|On Wednesday we witnessed the culmination of a year of exceptional disruption and turmoil, as protestors stormed the U.S. Capitol building, delaying the count and certification of the electoral votes. Fortunately, Congress confirmed President-Elect Biden on Wednesday night, a critical step in reassuring the nation that America remains committed to democratic values. Now it’s time to get to work, and collectively solve the health crisis and economic challenges facing our country.
Democrats took control of the Senate after winning two seats in the Georgia runoff election by a narrow margin, and some analysts have suggested the commercial real estate industry could face new hurdles. This may include higher taxes, elimination of the 1031 tax exchange and more stringent reserve requirements for lenders, given the losses fueled by the COVID-19 crisis, which could dampen activity. At the same time, President-elect Biden has pledged to distribute 100 million vaccine shots in his first 100 days in office, and more aggressive national efforts to fight COVID-19 could accelerate the “swift and sustained recovery” some economists are predicting.

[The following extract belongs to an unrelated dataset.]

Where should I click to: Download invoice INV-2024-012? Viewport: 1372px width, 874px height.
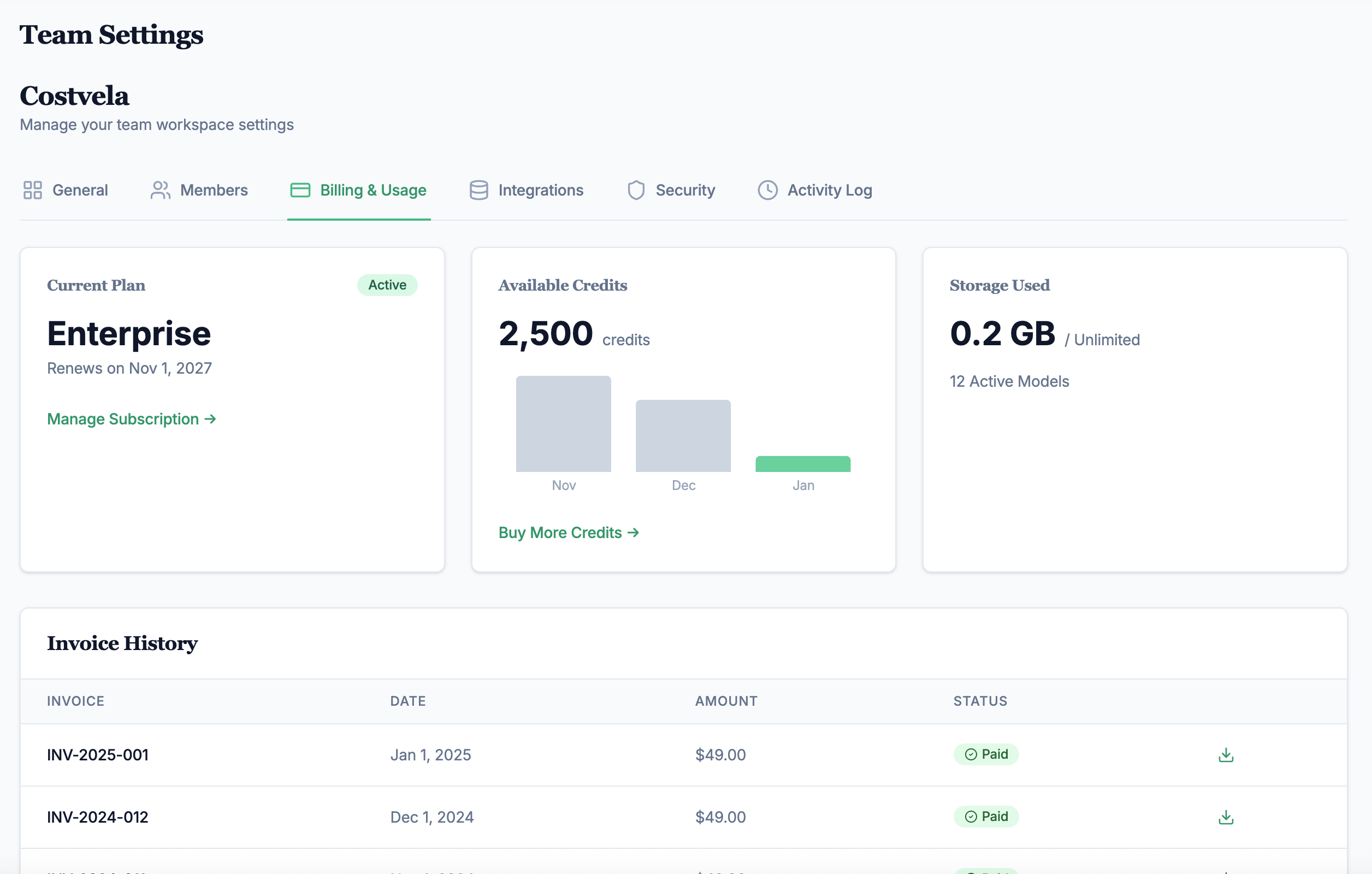tap(1226, 817)
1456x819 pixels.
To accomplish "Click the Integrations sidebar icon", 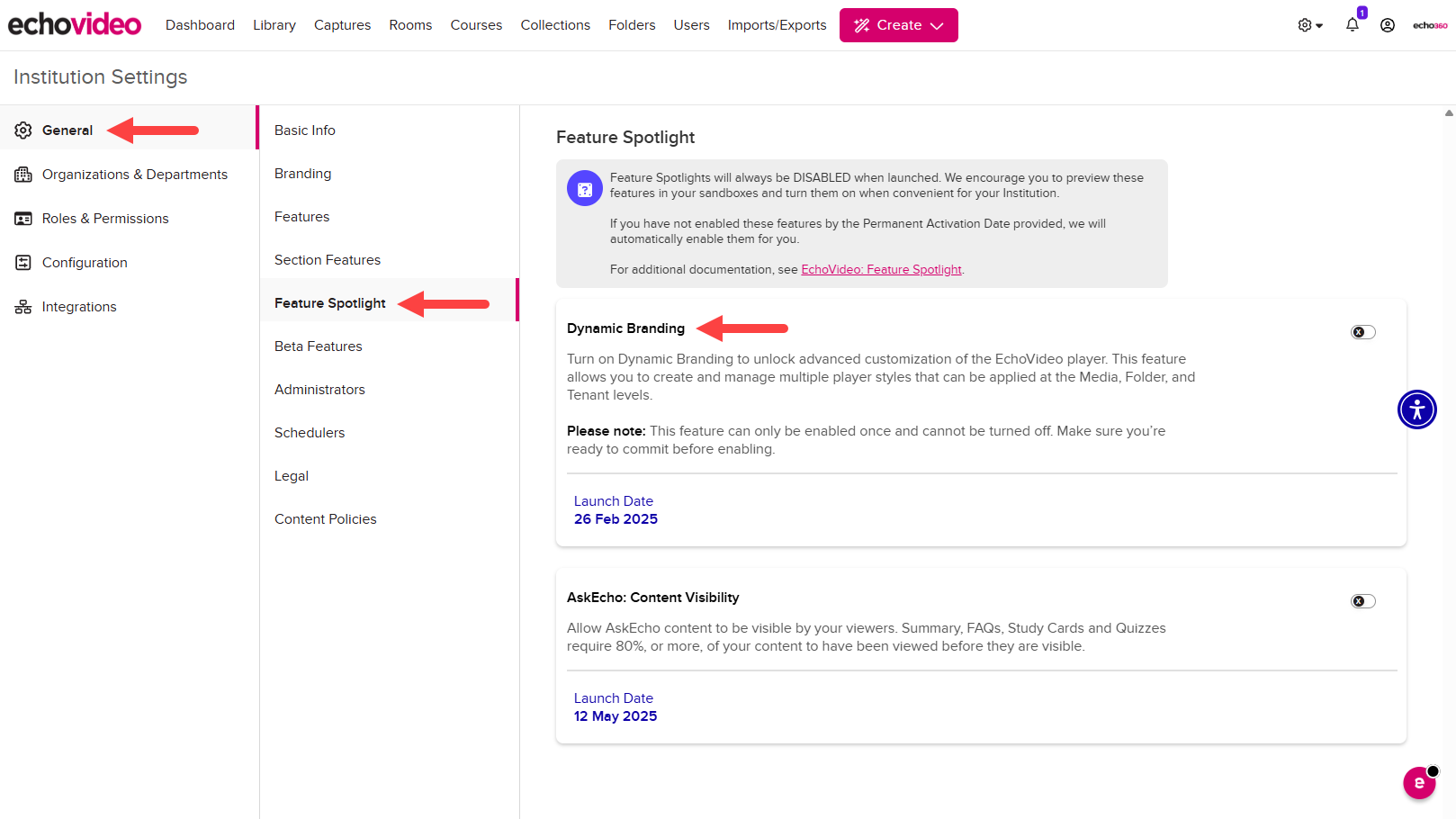I will (23, 306).

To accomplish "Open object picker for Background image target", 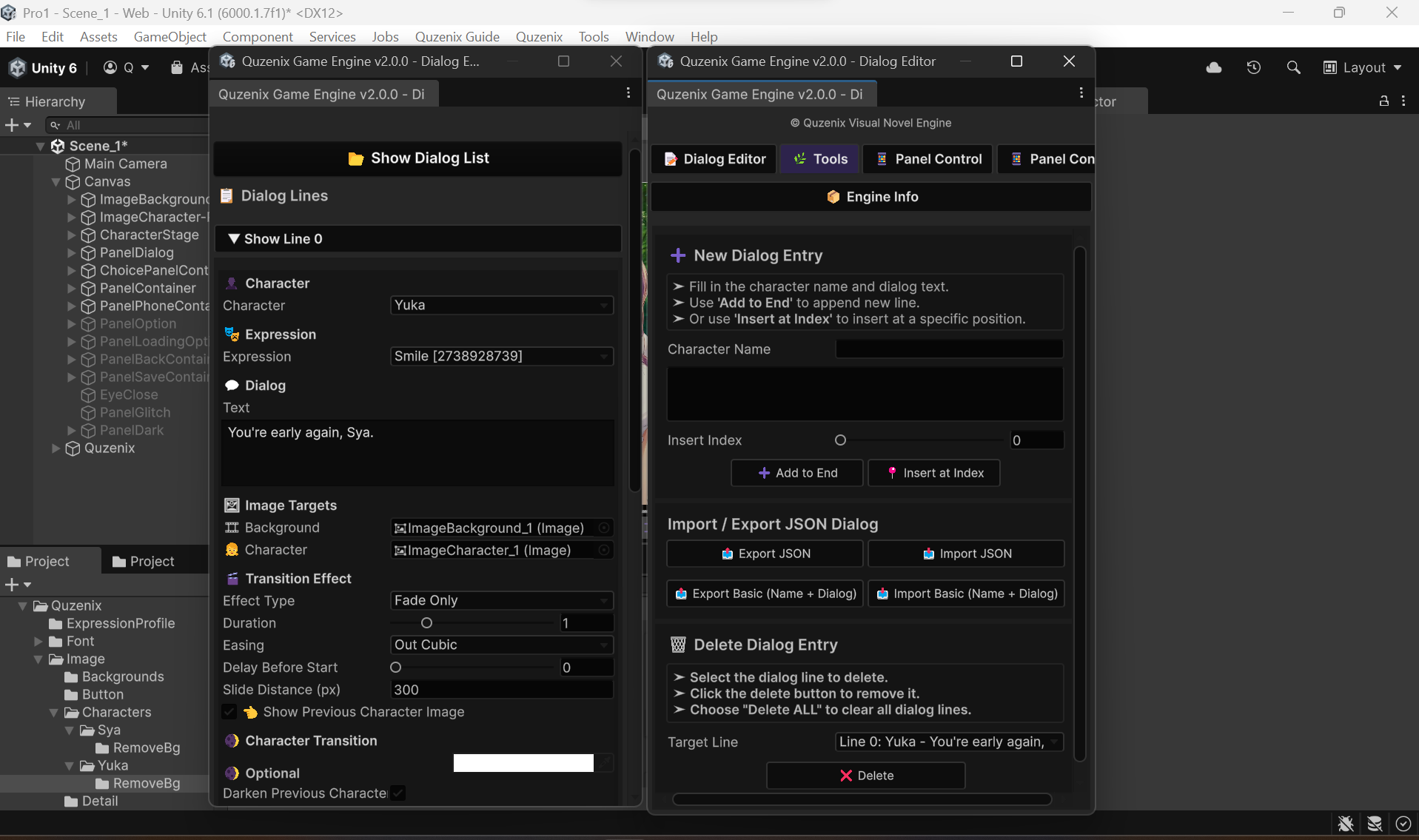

In addition, stimulus relief – while half the size of the previous package — is beginning to percolate throughout the economy, and with a Democratic-controlled Senate, there is a possibility of another program in the future. The $900 billion plan passed in late December provides direct checks to Americans, extends unemployment benefits, and provides $25 billion in emergency rental assistance, giving a potential boost to the multifamily and retail sectors. Small businesses will also benefit from an additional $284 billion in Paycheck Protection Program (PPP) funds, and expenses covered by previous PPP loans can be written off, amounting to more than $100 billion in tax savings for participants.
Moreover, roughly $50 billion earmarked to procure and distribute vaccines and improve testing and tracing could speed a return to workplaces. Offices in central business districts have struggled, with vacancies in midtown Manhattan rising to the highest levels since 2009. Hopefully federal stimulus funds will accelerate the slower-than-expected rollout of the vaccine. This is essential, particularly given the unexpected loss of 140,000 jobs last month, the first decline in payrolls since April 2020 amid a surge in COVID infections.